Originally Posted by Delusion83
How about an explanation on what actually really happened and what is done to prevent it from happening again, also in relation to the offline mode!?
Offline mode is orthogonal to this issue. We haven't changed much about Offline mode lately, and this issue hasn't changed anything about Offline mode -- though it did stress its functionality because users wanted it to work to get around problems with their connection. Thing is, offline mode might not have worked to help this issue because of the nature of the problem.
Offline mode is meant to work when the client is offline. In this case, the client wasn't exactly offline because it actually had connected to Steam. When a connection happens, the Steam servers give the client a set of configuration data. That data describes to the client what titles are available, what titles are no longer available, and so on. Some of that information is region-specific; games may or may not be available in certain regions.
That information is also cached on the client.
The misconfiguration was that a game was marked as available in the default Steam subscription -- the one with the Steam client itself and all of the free titles -- but was also marked as not being available in DE. Then the client saw this, it decided the configuration information was invalid and logged off the servers. That validation and logoff procedure took a variable amount of time, giving the illusion that the problem was really (or at least possibly) a network-related issue. We might have been predisposed to thinking there was a network-related problem because there has been a history of routing problems between some areas in Europe and Valve; in fact, we were actually tracking such an issue with an ISP at the time this issue surfaced. After investigation, we found that the bogus configuration tripped a safety mechanism designed to defend the client against that incorrect information.
The configuration data that Steam ships around is pretty large and surprisingly complicated. We've got checks to make sure we don't publish bad configuration info for most common cases, but some obscure cases -- like this one -- can get past our checks and end up in the wild.
Since many users had the cached information, they weren't affected immediately.
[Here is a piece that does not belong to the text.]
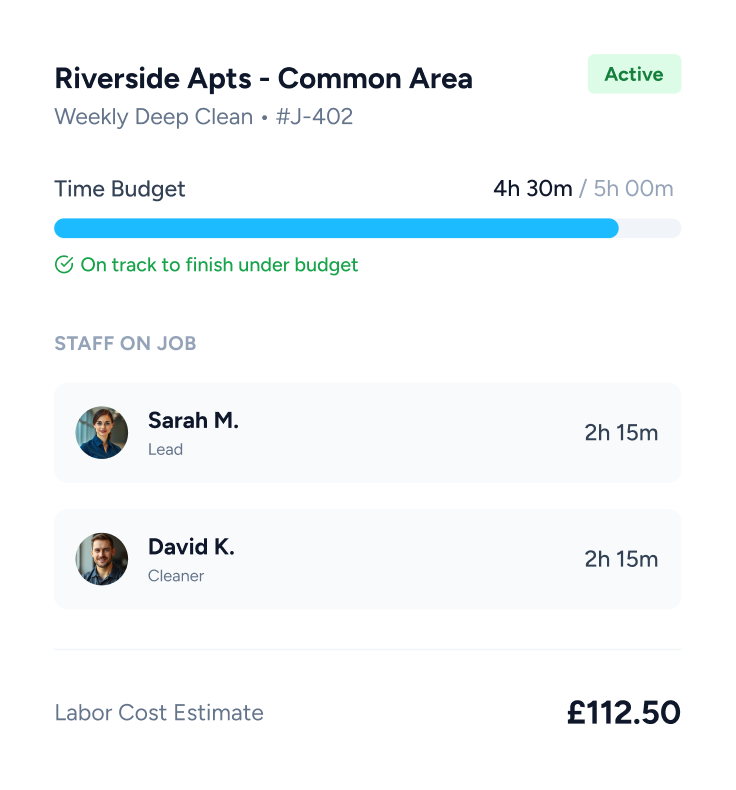Click the Weekly Deep Clean #J-402 subtitle
Image resolution: width=736 pixels, height=790 pixels.
203,117
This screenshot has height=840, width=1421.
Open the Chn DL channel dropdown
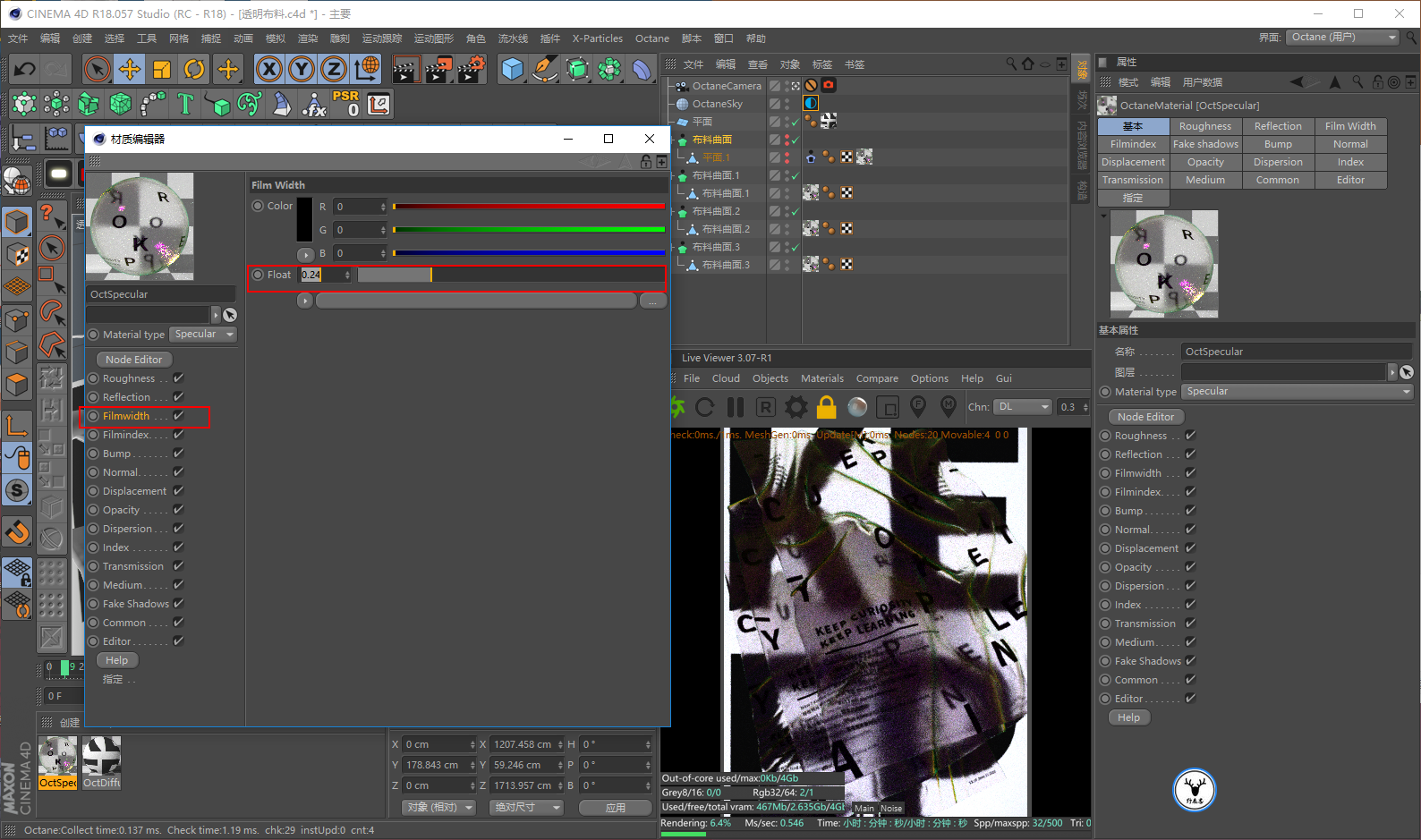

When they received the new copy of the information with the incorrect configuration, they went through the automatic logout path and noticed problems. This symptom was a bit masking in that only certain users were affected in certain regions; until we could reproduce the problem ourselves and observe the effect of the misconfiguration, we were unable to find the cause of the problem and take action.
It's impossible to fix an issue which isn't understood; we have to take the time to diagnose it. We try to communicate as well as we can during that phase, and it could improve -- but the limitation is that we don't know many details, either. If we make a post based on information that isn't completely solid, it looks terrible. We might think we'll have it fixed in five minutes. Saying so, only to find the issue is much more complicated and will take substantially longer to fix, ends up being much worse for everyone in the long run. As a result, we try to be quick to acknowledge problems, and we did that here. We can't provide details until we, ourselves, have them.
I hope that provides the insight into the issue that you've asked for.